In the current economic climate, high-fidelity simulation should be reserved for senior surgical training as low-fidelity bench models are more cost-effective for training junior trainees [43].
Training should also be supplemented with distributed simulation, an inflatable low-fidelity simulator, which may serve as a useful adjunct for junior trainees in encouraging operative confidence between bench model and live operations [44].
Concurrent training of technical and nontechnical skills should be a central theme of the surgical curricula.
Assessors should receive formal tool training in accordance with national guidelines developed by an expert consensus panel [45].
Progression of NTS acquisition should be monitored using the NOTSS teamwork assessment tool.
A standardised multistep curriculum should be developed and validated for robotic surgical training with inclusion of NTS assessment.
5. Conclusions
Teamwork is a fundamental component of a successful surgical procedure with minimal compromise of patient safety. Current surgical training does not formally encompass development and assessment of the NTS necessary for enhancing team performance. Implementation of NTS training into surgical (or medical school) curricula therefore needs prioritisation to meet the evolving requirements of surgeons and further reduce the occurrence of perioperative adverse events. Training of these skills should ideally be delivered through simulation models to increase skill without risking patient safety, and formal assessment of teamwork must become an integral part of surgical training.

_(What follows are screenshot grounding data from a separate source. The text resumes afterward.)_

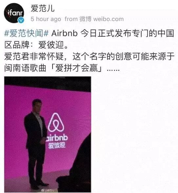Click the 爱彼迎 text under airbnb wordmark
Viewport: 178px width, 193px height.
57,145
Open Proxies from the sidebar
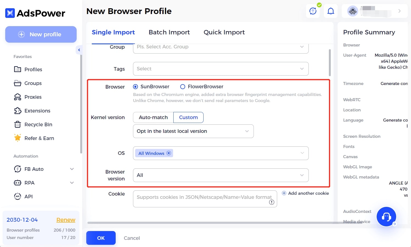Image resolution: width=411 pixels, height=247 pixels. [33, 97]
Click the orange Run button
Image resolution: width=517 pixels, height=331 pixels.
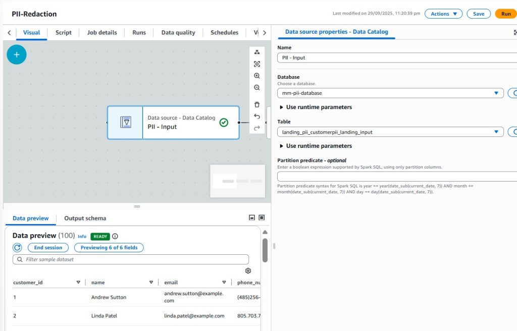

Teamwork assessments are complex tools which focus on evaluating behavioural aspects of each team member. These can be challenging to develop as the tool must possess complex qualities such as the ability to accurately quantify behaviours in a way that is acceptable in practice. A wide range of tools have been discussed and their respective levels of validity established. Currently, NOTSS is the most appropriate sufficiently validated tool to use for teamwork assessment in surgery. Integration of these tools into surgical training is crucial to ensure competent surgeons and safe surgery.
Acknowledgments
Prokar Dasgupta and Kamran Ahmed acknowledge support from the Department of Health via the National Institute for Health Research (NIHR) comprehensive Biomedical Research Centre award to Guy's and St. Thomas' NHS Foundation Trust in partnership with King's College London and King's College Hospital NHS Foundation Trust. Prokar Dasgupta also acknowledges the support of the MRC Centre for Transplantation, London Deanery, London School of Surgery. Kamran Ahmed, Prokar Dasgupta, and Muhammed Shamim Khan acknowledge funding from The Urology Foundation (TUF).
Conflict of Interests
The authors declare that there is no conflict of interests regarding the publication of this paper.